_Work request:_
Here the job is to copy the data exactly and to exclude every image from it.

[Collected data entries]
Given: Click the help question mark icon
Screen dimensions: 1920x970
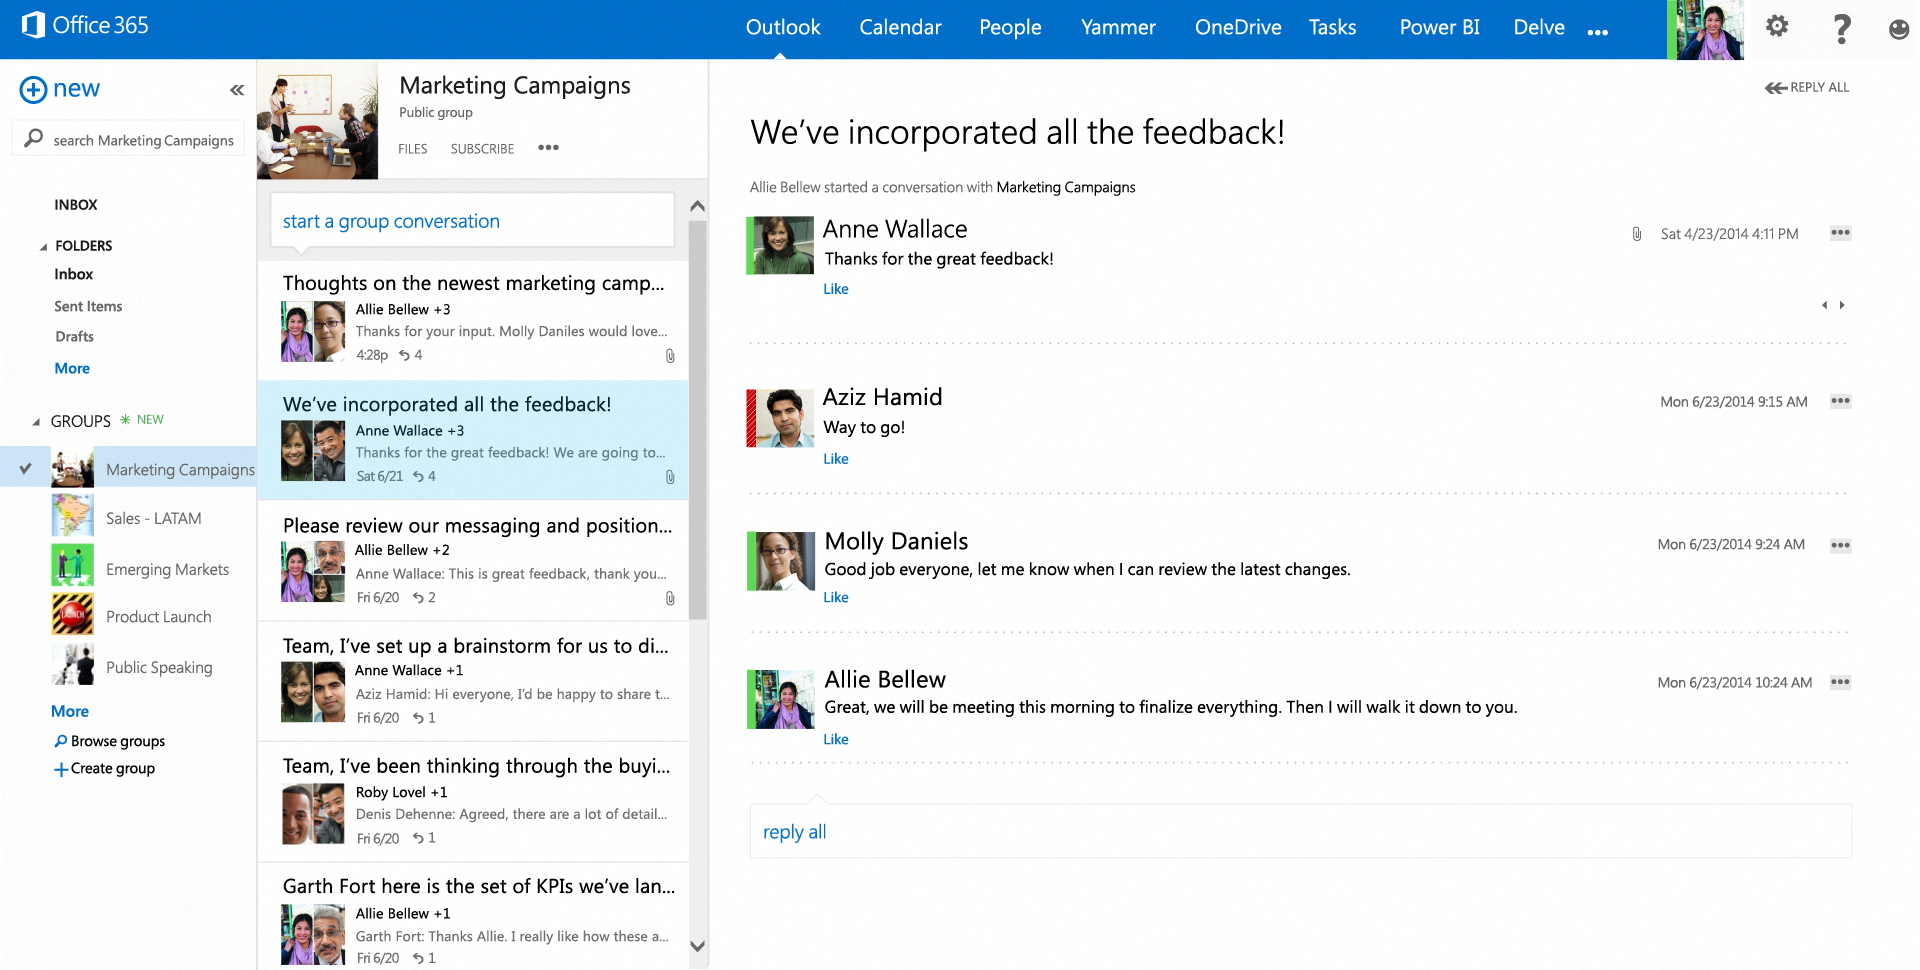Looking at the screenshot, I should pyautogui.click(x=1841, y=28).
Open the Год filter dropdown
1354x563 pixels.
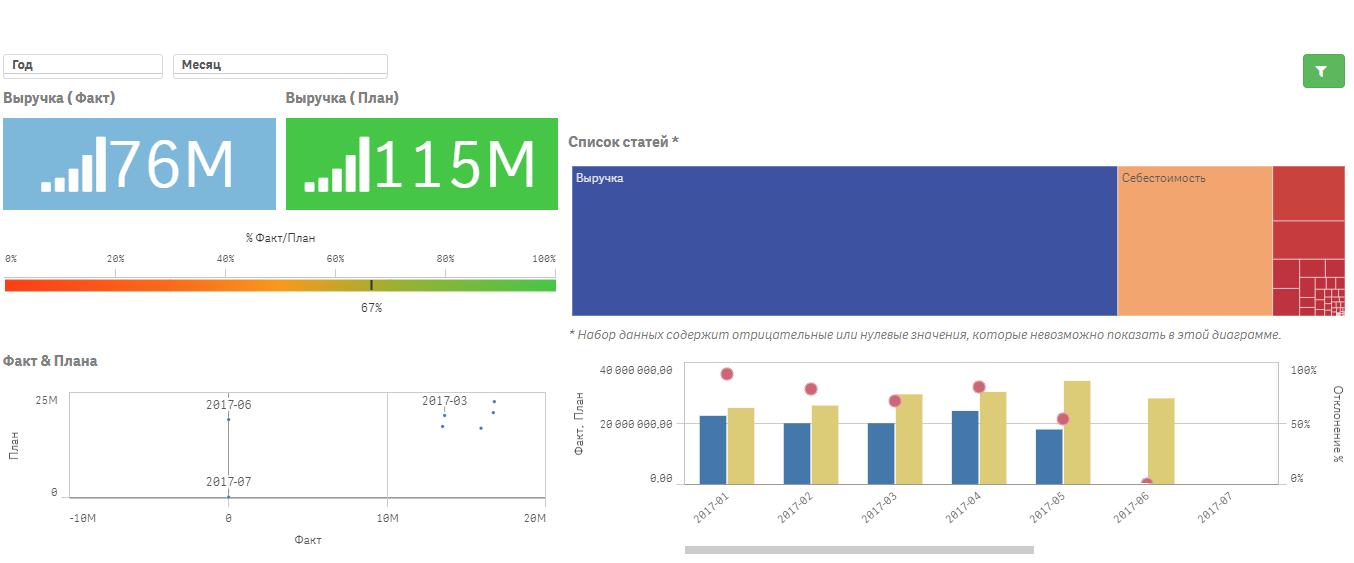(83, 65)
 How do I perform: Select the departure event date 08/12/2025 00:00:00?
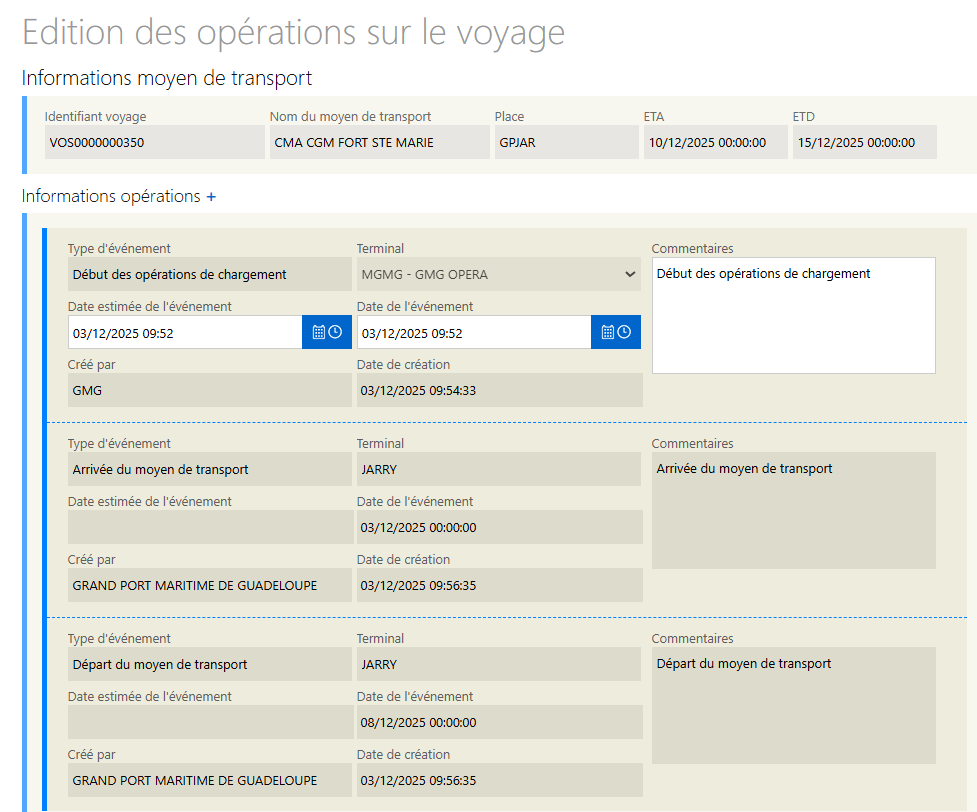(498, 722)
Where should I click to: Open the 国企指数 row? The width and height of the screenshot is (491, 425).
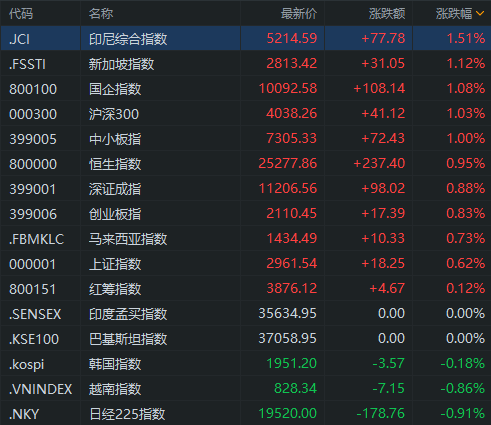245,88
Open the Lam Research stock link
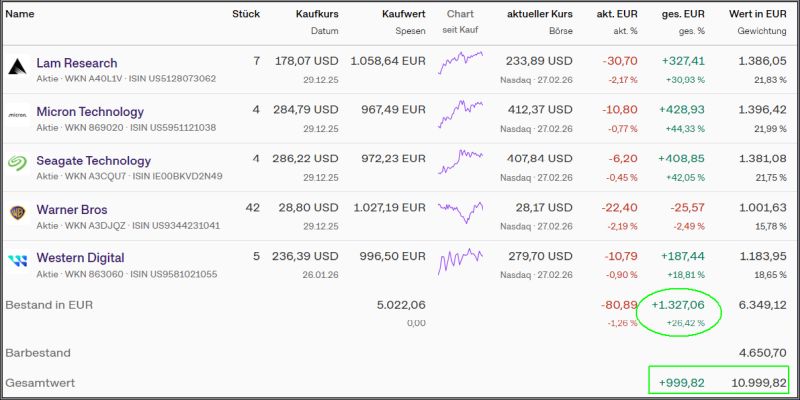Screen dimensions: 800x400 [77, 63]
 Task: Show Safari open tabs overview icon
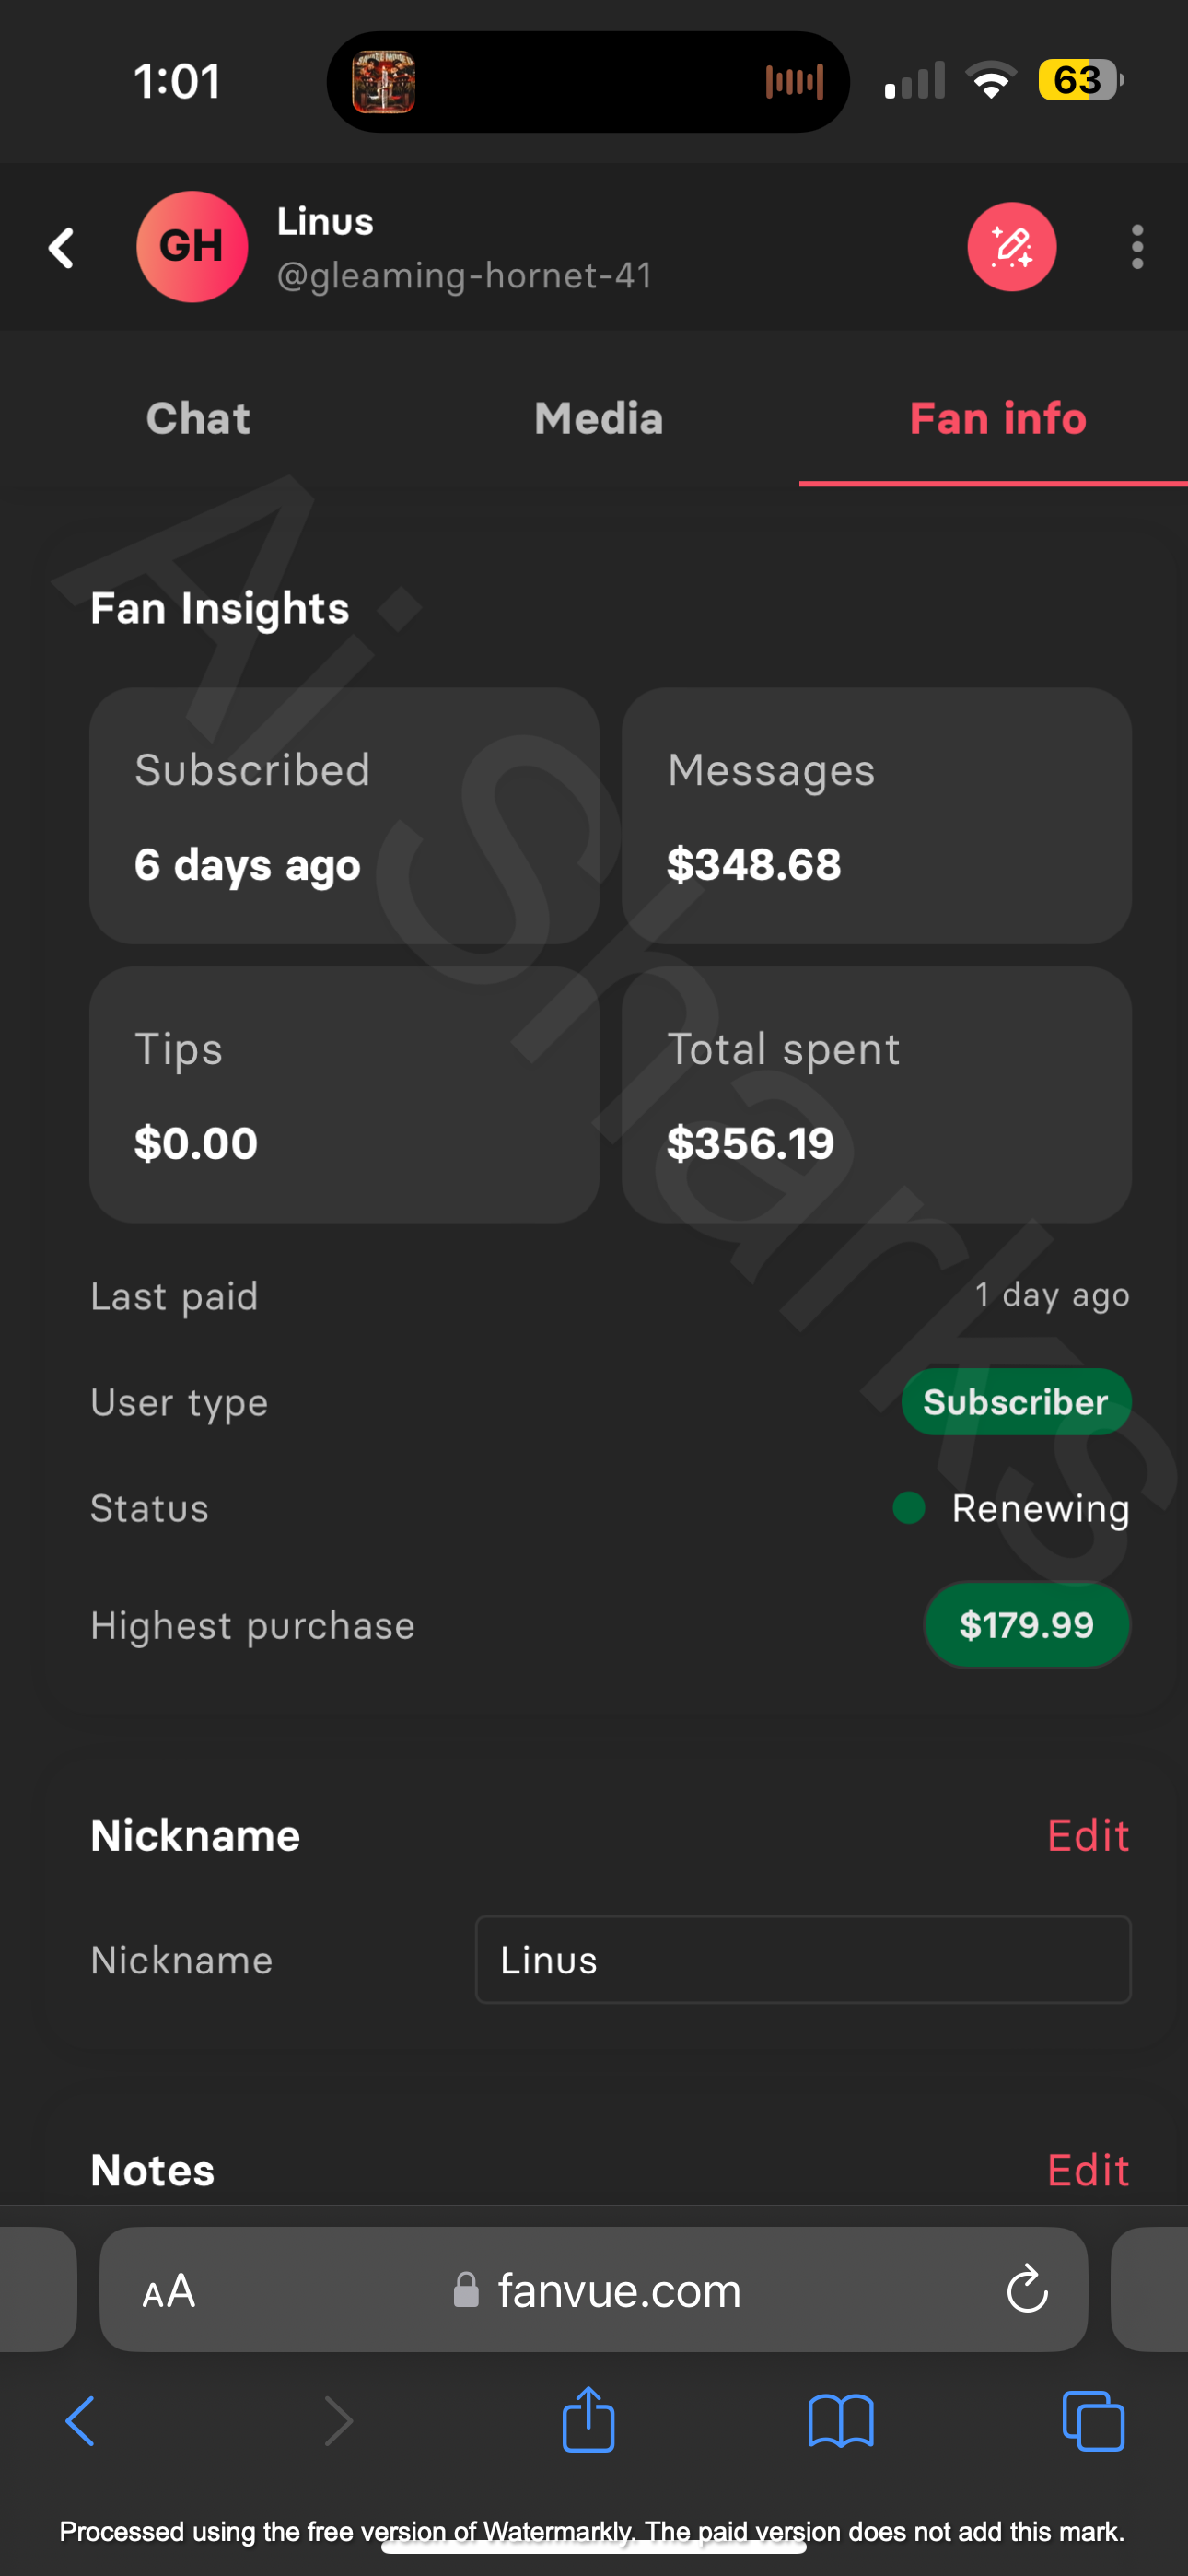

_Answer to this task:_
Given: Click the help question mark icon
Screen dimensions: 1920x970
Looking at the screenshot, I should pyautogui.click(x=1841, y=28).
Open the Год filter dropdown
1354x563 pixels.
(83, 65)
 How do I perform: Select the departure event date 08/12/2025 00:00:00?
(498, 722)
Where should I click to: Open the 国企指数 row? The width and height of the screenshot is (491, 425).
245,88
Open the Lam Research stock link
Screen dimensions: 800x400 [77, 63]
 Task: Show Safari open tabs overview icon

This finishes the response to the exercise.